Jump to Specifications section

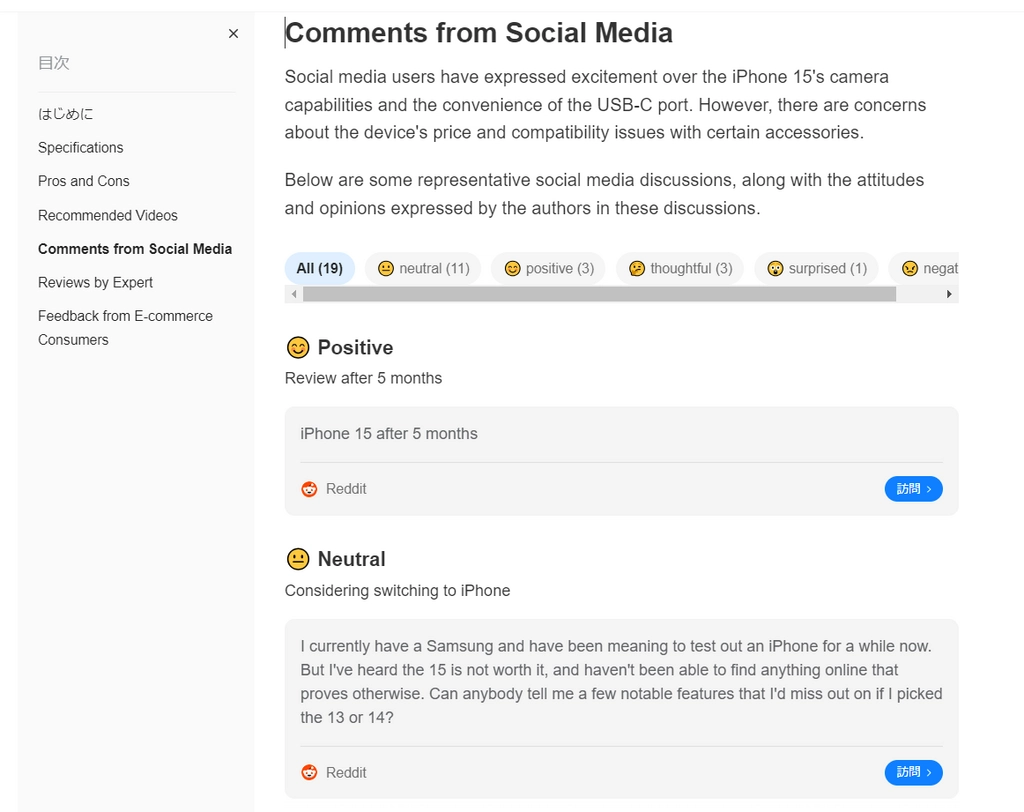pos(80,148)
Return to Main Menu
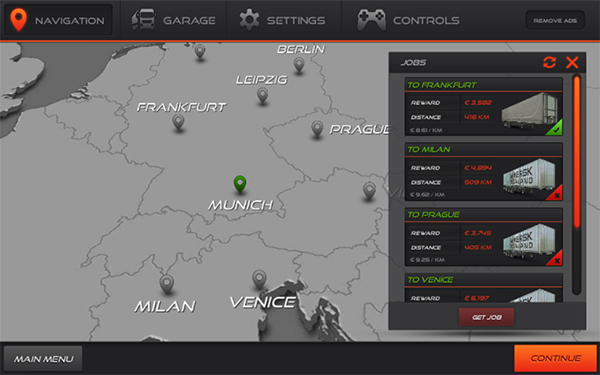The image size is (600, 375). click(x=43, y=359)
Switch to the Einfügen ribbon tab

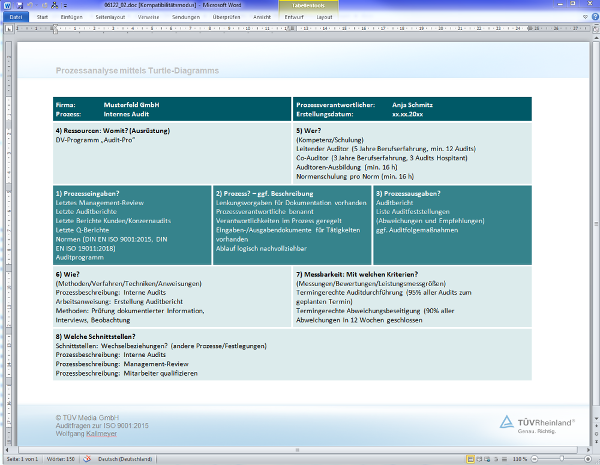pyautogui.click(x=72, y=17)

§ **Work order**: Transcribe all records verbatim, no pictures.

§ **Solution to the exercise**:
Jump to Specifications section

pos(80,148)
Return to Main Menu
The image size is (600, 375). click(x=43, y=359)
Switch to the Einfügen ribbon tab

pyautogui.click(x=72, y=17)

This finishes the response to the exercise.